Of course, in this discussion, one shouldn't put too much weight on the p values. One could perhaps use an effect size statistic (like Cohen's d) to do a similar procedure.

Here, let's say we are considering two groups to be relatively similar if Cohen's d isn't at least 1.0. We can create a flag for this, and run a similar procedure.

Data$$Flag = as.numeric(Data$$cohen.d < 1.0)

cldList(Flag ~ Comparison, data=Data, threshold=0)
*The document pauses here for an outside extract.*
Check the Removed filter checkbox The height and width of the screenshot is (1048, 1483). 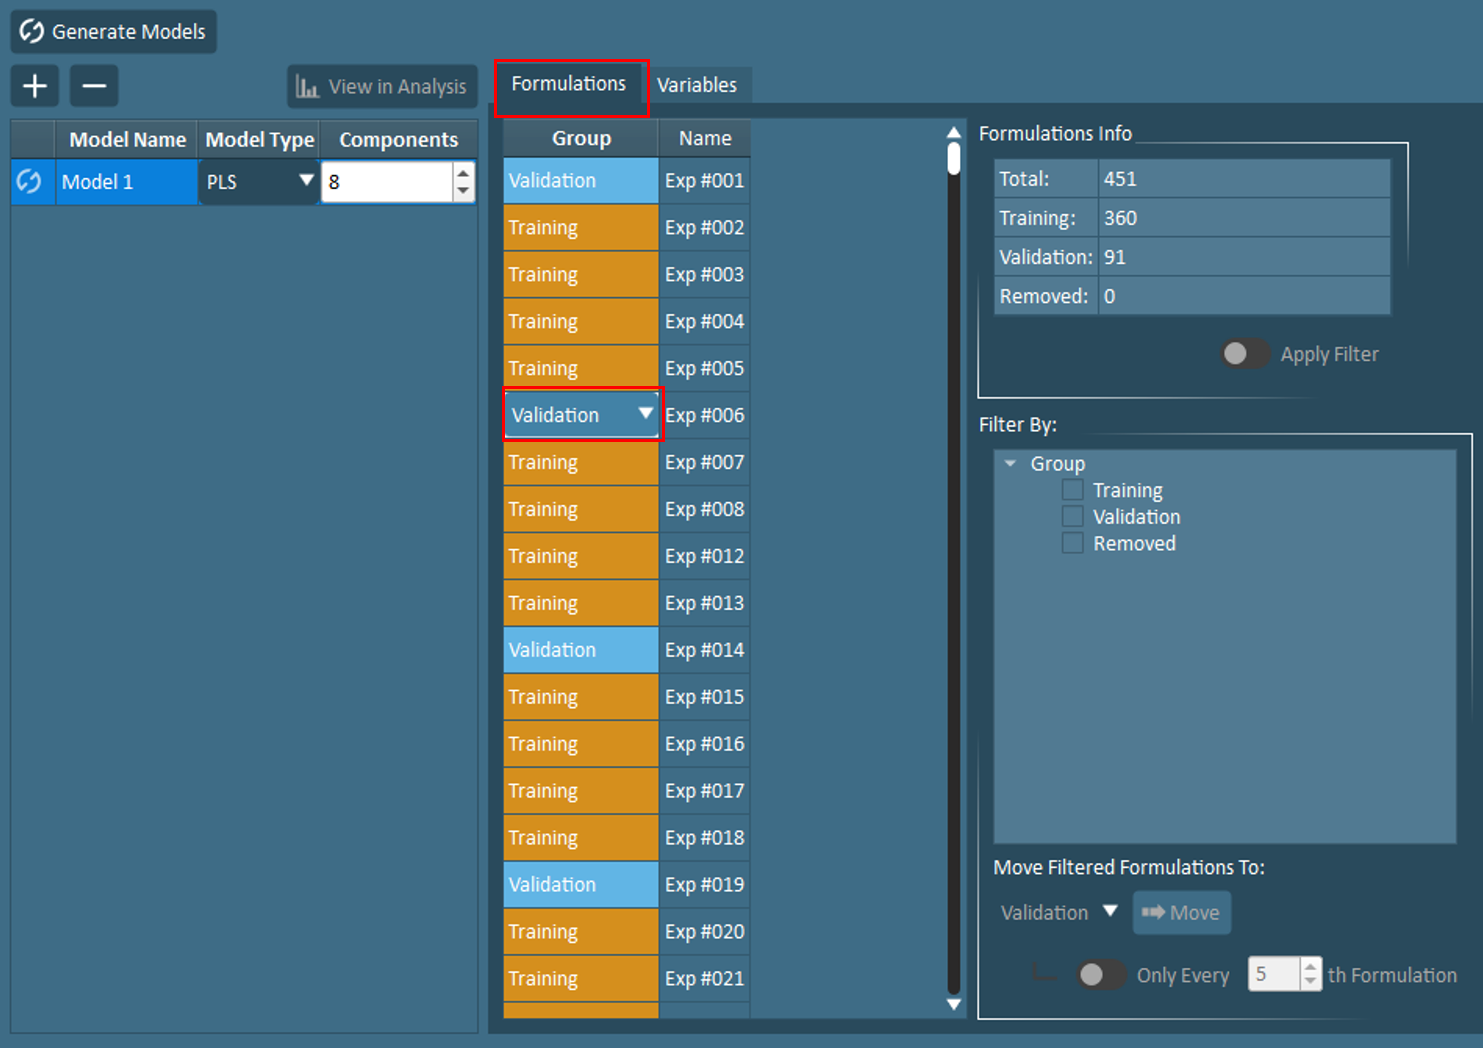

###   Group Letter MonoLetter
### 1     A      a         a
### 2     B      a         a
### 3     C     ab         ab
### 4     D      b          b
###
### Groups sharing a letter have Cohen's *d* < 1.0

• Thank you for posting this. I have nothing against you promoting your package... but I am not an R user. More importantly, I would rather see the math and the algorithms rather than a black-box R or Python function. – Vadim Nov 30 '19 at 14:55
• The procedure to produce the compact letter display manually is fairly straightforward, but I'm having trouble finding a procedure online. To give an incomplete sketch: You arrange the groups from highest to lowest. You put an a next to Group 1. If Group 2 is not statistically different from Group 1, you put an a next to Group 2. You continue comparing groups to Group until you find one that's different. You then move on to comparing groups to Group 2. At the end, you might letters that can be subsumed by another letter, so you can clean this up. – Sal Mangiafico Nov 30 '19 at 15:08
• "from highest to lowest" variance? – Vadim Nov 30 '19 at 15:11
• From highest to lowest mean, or median, or whatever your test is testing for. – Sal Mangiafico Nov 30 '19 at 15:15
• I dislike clds because they present non-findings as findings. That is, what is highlighted are the groupings, and these are the comparisons that can NOT be judged with any confidence. We have not shown that those means are equal. – Russ Lenth Nov 30 '19 at 15:53

The approaches that I have used to deal with this problem:

1. Pairwise comparisons There is much literature devoted to the statistical issues involved in post_hoc pairwise testing. In practical terms however pairwise testing itself does not give any answers: you still need some kind of clustering algorithm and post-post-hoc analysis to get sensible results.
2. Robust regression Robust regression with M-estimators (e.g., Huber or Tukey) works quite well; e.g., in order to determine the common mean. However, it is difficult to judge the errors and the quality of the estimates.
3. Expectation maximization EM is complimentary to robust regression: it is easy to interpret, but it requires defining a parametric model for the data and the outliers.